One B1 upgrade Strategy is a documented plan on how and when to upgrade an SAP Business One installation to new Feature Packages, patch levels, and major releases. It regulates the scope of testing, time windows, rollback procedures, and dependencies on add-ons, interfaces, and Customization, so that technical innovations can be leveraged without destabilising the production environment.
Context
A typical strategy includes: (1) Basic rule for Patch Levels – e.g., „PLs will be installed promptly after release, after smoke tests in the test system". (2) Rule for Feature Packages – e.g., „FP upgrade maximum once per year, always only after add-on release from B1UP, Coresuite, CKS.DMS, VFS". (3) Documented test scenario – core business processes (Order to Payment, Purchasing to Paying, Month-end closing, DATEV Export, E-invoice, Special Reports), plus interfaces (Webshop, CRM, Payroll). (4) Rollback Plan — Snapshot of the HANA/SQL DB, status of the SLD, license server backup, add-on statuses. (5) Communication — Window for training, release notes to key users.
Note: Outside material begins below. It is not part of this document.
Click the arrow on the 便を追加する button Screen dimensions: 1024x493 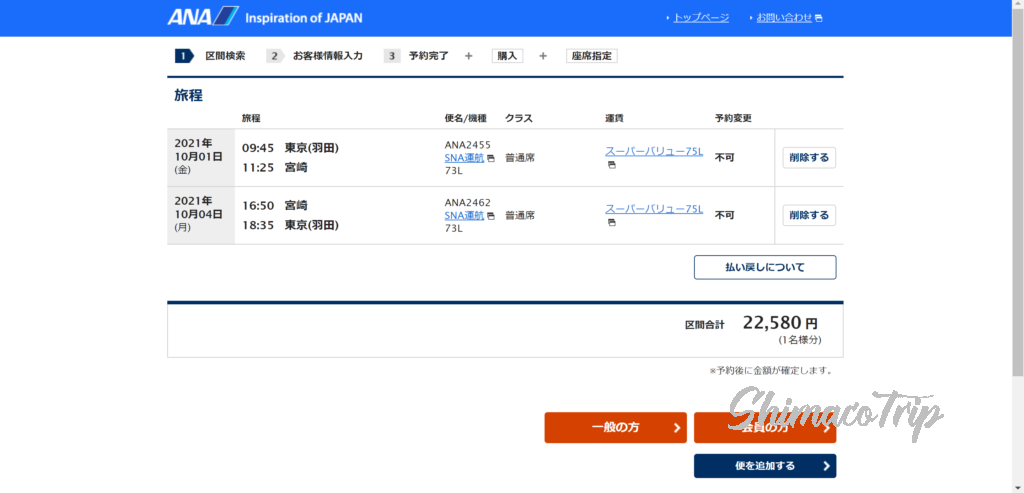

In hosted environments such as Cloudiax, hosters and partners jointly control the deployment; customers with their own IT plan maintenance windows at night or on weekends. Before each upgrade, a Client copy as a complete test run on a test client.
Demarcation
An upgrade strategy is not a migration project: Migrations (e.g., from SQL to HANA or from a legacy system to SAP B1) follow their own procedure with data transfer, gap analysis, and parallel operation. It is also not a pure release calendar – without scope of testing, rollback, and add-on dependencies, a calendar remains ineffective. And it does not replace the SAP release strategy itself: it is the company-specific 'how' with which a customer benefits from SAP's offering.